▶ [Excerpt provided]:
===

Vivien Leigh
Career: end of World War II

Vivien Leigh in a big green dress.

The Skin of Our Teeth

Producer David O. Selznick was incredibly angry with Vivien Leigh due to her temporary move to England. He had taken a risk with an unknown actress and made her a star, got a contract signed to chain her to him and was ready to cash in on his discovery, but she came back to her homeland.

The fact that there was a war going on and London was getting bombed made it even worse. He got a great return in money and prestige from Gone with the Wind and now it looks like that may be it.

What's more, the actress was extremely stubborn. He demanded that she does not perform in Olivier's latest play Romeo and Juliet, believing that it would only decrease her value. Viv played anyway, the play got a poor reception and her market value probably dropped indeed.

He wanted to keep her waiting until some sure shot comes to properly follow her initial success in Hollywood, but she did the opposite of that.

Fearing her value will decrease further into obscurity, David sent many cables urging her to not take any more roles below her new status and come back to Hollywood so he can find her a proper picture. Not only did she reject the idea, now she found herself another play: The Skin of Our Teeth.

Infuriated, Selznick decided that enough is enough and went to court to prevent her from acting in it, confident that signed by the contract, his actress will have to respect its terms. The verdict surprised him - she can play if she wants.

The Skin of Our Teeth was Laurence Olivier's idea. One reason why he decided to make it was because he thought that the role of Sabina will give his wife a perfect opportunity to show her talent and demonstrate the world that she is not another dumb pretty Hollywood face.

This time, he was spot on - the response was exactly that! Viv found a very satisfying challenge in Sabina and left critics praising her well-developed acting skills and stage presence.

For Olivier, it was another opportunity to throw everything on the line and evaluate his worth.

He was so stressed from it that when the critic James Agate got 10 minutes late to one of his performances, Laurence rushed towards him the moment he saw him and punched him in the arm, as if James was a child that did not do his homework despite promising earlier.

For Vivien, it was a sacrifice too. The longer the play was performed, the worse the actress began looking. Not only overworked, she also started coughing ugly. One day, after someone suggesting she better see a doctor about it, she found out that she was suffering from tuberculosis and had to immediately stop working and begin treatment.

Realizing the seriousness of the situation, she did just that.

When Leigh went to England despite Selznick's protest, the producer felt defeated. He would be even more so had he known that it will take her six years to come back to Hollywood.

===

▶ [Listed entries]:
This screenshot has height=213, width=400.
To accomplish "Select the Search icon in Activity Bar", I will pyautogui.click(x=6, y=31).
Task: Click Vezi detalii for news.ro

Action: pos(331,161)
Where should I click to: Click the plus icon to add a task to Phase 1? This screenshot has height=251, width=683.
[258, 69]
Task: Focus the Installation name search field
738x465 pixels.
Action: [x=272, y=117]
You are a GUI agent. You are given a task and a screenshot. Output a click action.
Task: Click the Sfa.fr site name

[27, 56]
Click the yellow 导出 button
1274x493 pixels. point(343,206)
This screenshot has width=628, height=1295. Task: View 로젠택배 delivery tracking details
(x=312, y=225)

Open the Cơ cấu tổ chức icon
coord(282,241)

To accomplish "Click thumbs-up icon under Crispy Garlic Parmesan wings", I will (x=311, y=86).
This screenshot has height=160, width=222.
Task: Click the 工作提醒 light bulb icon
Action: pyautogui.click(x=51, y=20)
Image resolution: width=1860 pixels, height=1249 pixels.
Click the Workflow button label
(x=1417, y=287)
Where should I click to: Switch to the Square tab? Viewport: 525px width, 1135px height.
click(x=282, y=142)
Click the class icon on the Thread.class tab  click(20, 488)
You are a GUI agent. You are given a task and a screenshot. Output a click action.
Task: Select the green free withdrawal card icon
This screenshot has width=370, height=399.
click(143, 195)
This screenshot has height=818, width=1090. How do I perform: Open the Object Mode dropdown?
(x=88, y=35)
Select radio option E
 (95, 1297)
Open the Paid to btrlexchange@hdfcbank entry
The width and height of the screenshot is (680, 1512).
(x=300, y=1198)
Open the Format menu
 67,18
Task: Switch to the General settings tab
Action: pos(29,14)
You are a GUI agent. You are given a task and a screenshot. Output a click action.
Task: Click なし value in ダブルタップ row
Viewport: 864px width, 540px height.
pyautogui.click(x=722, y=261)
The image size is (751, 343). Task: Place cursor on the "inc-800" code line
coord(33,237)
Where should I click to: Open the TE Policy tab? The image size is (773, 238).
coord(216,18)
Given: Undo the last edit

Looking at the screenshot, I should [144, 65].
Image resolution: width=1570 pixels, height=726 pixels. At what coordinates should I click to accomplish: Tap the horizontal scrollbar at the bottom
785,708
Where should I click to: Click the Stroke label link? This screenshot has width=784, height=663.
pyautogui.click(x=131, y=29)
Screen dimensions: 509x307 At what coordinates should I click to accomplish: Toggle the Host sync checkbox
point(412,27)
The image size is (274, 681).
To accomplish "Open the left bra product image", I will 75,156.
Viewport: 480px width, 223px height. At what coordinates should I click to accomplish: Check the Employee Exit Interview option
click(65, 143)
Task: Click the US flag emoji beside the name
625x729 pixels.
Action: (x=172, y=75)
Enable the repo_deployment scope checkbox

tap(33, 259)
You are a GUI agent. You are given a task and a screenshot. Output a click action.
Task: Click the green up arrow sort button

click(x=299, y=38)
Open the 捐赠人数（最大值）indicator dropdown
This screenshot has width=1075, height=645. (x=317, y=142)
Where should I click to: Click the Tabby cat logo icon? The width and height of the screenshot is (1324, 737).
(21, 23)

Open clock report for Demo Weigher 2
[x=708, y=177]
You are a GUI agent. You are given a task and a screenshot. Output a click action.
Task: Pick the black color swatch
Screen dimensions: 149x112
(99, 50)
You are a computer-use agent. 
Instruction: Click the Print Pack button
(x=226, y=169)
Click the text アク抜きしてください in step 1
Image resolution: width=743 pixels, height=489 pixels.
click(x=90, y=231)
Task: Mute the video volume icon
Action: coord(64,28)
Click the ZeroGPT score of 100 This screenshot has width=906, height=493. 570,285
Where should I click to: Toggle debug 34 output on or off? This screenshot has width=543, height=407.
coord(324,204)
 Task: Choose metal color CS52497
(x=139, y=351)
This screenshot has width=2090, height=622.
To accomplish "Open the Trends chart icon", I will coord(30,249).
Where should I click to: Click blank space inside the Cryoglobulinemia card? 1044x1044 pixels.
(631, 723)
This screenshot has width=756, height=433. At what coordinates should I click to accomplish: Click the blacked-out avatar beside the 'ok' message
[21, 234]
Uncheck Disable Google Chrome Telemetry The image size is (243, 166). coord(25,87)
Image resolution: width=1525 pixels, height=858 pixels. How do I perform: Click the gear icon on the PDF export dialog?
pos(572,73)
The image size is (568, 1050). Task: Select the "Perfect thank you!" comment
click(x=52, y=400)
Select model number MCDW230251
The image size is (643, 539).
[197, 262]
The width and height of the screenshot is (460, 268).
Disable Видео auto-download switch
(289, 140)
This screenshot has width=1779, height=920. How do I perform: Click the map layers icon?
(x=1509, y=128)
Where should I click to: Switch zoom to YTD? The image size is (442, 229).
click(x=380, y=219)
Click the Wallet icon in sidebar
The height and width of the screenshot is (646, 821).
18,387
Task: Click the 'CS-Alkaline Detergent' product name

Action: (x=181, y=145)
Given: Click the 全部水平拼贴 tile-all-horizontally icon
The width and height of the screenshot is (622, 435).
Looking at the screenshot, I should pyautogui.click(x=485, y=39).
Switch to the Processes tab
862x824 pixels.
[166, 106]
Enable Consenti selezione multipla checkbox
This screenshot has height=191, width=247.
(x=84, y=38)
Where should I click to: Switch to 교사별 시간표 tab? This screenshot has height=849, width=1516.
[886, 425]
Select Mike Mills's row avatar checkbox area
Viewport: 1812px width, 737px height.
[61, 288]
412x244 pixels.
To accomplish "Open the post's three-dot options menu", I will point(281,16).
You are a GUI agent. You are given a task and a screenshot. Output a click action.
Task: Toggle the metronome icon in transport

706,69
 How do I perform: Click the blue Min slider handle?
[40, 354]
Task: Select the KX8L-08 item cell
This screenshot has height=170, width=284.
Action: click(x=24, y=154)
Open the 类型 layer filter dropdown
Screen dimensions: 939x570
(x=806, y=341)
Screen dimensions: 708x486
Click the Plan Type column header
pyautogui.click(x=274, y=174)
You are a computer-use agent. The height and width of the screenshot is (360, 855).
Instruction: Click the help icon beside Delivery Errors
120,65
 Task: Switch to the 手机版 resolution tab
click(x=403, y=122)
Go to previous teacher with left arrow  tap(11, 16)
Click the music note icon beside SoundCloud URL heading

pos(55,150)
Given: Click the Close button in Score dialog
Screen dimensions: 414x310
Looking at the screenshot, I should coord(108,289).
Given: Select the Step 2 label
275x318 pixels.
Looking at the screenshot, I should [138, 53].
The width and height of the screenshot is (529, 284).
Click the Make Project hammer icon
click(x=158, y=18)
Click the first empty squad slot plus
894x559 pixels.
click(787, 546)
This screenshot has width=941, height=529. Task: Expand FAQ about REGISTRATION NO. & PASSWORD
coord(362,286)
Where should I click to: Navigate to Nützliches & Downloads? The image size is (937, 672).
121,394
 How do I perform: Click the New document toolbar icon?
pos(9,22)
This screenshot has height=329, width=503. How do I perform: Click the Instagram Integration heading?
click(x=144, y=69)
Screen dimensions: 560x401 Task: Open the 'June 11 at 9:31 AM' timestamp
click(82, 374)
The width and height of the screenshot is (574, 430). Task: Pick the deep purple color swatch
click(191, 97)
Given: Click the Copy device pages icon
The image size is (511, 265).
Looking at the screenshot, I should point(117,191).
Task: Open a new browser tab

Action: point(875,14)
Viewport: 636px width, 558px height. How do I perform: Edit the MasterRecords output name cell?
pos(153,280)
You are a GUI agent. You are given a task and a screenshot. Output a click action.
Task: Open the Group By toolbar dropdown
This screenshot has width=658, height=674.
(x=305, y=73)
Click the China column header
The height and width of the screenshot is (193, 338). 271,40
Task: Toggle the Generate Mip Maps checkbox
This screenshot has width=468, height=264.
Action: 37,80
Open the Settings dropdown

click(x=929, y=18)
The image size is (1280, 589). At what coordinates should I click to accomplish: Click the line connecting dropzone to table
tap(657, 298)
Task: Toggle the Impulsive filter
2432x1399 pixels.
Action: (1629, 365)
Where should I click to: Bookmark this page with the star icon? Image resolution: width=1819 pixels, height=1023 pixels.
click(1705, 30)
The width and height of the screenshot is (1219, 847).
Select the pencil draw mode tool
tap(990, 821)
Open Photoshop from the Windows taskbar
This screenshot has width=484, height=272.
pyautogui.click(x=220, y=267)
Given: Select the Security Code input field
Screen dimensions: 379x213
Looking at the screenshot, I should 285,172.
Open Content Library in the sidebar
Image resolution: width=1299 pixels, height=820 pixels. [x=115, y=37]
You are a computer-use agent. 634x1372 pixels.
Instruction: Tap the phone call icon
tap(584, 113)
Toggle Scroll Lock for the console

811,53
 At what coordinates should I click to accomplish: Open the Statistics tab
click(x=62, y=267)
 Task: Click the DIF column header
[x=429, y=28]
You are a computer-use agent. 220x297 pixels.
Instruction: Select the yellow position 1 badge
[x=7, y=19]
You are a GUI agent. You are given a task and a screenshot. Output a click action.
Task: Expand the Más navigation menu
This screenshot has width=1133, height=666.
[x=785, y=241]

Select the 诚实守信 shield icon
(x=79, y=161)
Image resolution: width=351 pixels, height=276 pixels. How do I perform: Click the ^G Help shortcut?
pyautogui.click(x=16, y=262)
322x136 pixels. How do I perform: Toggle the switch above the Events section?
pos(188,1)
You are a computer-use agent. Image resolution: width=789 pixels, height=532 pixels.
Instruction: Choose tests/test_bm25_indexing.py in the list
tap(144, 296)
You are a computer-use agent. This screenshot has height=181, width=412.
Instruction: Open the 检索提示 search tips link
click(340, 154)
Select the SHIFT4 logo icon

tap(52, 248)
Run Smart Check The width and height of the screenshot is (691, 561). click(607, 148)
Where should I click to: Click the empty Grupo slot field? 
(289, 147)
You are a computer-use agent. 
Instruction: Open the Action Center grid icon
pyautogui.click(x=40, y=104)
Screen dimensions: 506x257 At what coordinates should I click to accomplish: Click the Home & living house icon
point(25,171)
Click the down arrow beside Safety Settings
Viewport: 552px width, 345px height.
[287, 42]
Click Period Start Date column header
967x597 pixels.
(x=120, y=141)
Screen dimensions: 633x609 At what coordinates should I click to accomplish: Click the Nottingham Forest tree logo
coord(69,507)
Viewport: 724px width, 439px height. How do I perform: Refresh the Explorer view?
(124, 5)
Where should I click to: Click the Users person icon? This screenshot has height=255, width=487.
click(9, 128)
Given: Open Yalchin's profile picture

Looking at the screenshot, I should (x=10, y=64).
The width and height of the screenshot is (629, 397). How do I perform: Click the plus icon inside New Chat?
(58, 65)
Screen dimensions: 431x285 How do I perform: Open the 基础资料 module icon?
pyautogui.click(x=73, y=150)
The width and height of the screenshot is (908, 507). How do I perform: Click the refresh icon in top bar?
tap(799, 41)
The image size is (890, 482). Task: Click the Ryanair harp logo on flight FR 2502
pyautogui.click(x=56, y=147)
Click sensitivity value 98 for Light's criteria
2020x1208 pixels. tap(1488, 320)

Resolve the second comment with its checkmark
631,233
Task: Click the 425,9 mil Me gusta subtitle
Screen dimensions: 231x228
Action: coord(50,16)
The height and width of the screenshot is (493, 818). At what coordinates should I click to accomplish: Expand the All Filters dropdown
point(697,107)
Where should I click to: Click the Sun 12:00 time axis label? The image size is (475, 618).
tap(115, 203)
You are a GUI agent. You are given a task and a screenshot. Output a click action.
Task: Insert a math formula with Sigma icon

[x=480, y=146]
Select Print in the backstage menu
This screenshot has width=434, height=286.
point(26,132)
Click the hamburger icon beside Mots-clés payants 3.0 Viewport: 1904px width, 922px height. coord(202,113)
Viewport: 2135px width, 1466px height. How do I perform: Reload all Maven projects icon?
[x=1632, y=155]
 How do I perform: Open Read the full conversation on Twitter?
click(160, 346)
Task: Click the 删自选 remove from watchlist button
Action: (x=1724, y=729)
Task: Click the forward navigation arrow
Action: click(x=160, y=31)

===

▶ [Directives]:
(1) In the piece on Vivien Leigh, which role in The Skin of Our Teeth did Olivier believe would let her show her talent?
(2) Repeat the piece on Vivien Leigh from "For Vivien, it" to "did just that.".
(3) Continue the piece on Vivien Leigh from its last sentence.

▶ [The answers]:
(1) Sabina

(2)
For Vivien, it was a sacrifice too. The longer the play was performed, the worse the actress began looking. Not only overworked, she also started coughing ugly. One day, after someone suggesting she better see a doctor about it, she found out that she was suffering from tuberculosis and had to immediately stop working and begin treatment.

Realizing the seriousness of the situation, she did just that.

(3)
Even then it wasn't a "David, I'm back!" kind of entrance. Her husband was touring in New York and the actress just decided to accompany him.

Anna Karenina

The perspective of playing in Anna Karenina first appeared on the horizon when Alexander Korda came to Italy to visit Vivien. At the time, she was helping her husband with preparations for an adaptation of Hamlet.

He approached her with an offer and the actress instantly liked the idea and agreed to take part in it.

Leigh probably quickly began to regret her decision though as many things went south on set. First, her mental health deteriorated quickly and made every day at work a living nightmare. And not only for her, too - the star became quite venomous and quarreled a lot with the director, costume designer and numerous cast members.

One from the latest group was her co-star Kieron Moore. The actress was extremely disappointed (and vocal about it) that such an unknown fresh face was allowed to play next to her in such a high budget production.

It was extremely hypocritical of Vivien, given how much faith and money was put into her earlier in her career when she was in the exact same spot, but this attitude was probably an extension of her temporary mental illness more than of her general attitude in life.

As for the director Julien Duvivier, he had a vision of Vivien's and Kieron's roles that was very far from what the actress believed they should look and behave like.

And so she engaged in a power struggle that went nowhere but polluted the atmosphere tremendously.

The picture was complete nevertheless, but the end result is poor. Leigh gave a hardly convincing and absent-minded performance. Fans and critics alike were very disappointed.

Some of them did not know that they dodged an even bigger bullet. Producer Alexander Korda had been toying with moving novel adaptation action action from the 19th century Russia to modern France, but the idea was met with such an enormous fury from all sides that he decided to let it go.

The School for Scandal

The School for Scandal was a play produced under the banner of the Old Vic repertory company, with Laurence Olivier behind the steering wheel (Old Vic's main brain at the time).

It debuted in England, but then the whole crew packed their bags and went to Australia and New Zealand where the remaining performances were to take place.

Main parts were played by the married couple, which by itself had an enormous drawing power. There was so much enthusiasm that even if Viv and Larry would come completely unprepared and gave half-cooked performances, not many would have noticed!

Old Vic had a busy schedule for the occasion and besides The School for Scandal, The Skin of Our Teeth and Richard III were played as well.

The whole tour had two objectives to fulfill: to introduce British talent to an Australian audience, thus extending the international reach of British theatre, and to test out many new young prospects who crowded the casts of the three mentioned plays.

Vivien Leigh later came back to Australia in 1961 for another round of performances, also under Old Vic. That time, she performed in Duel of Angels and The Lady of the Camellias.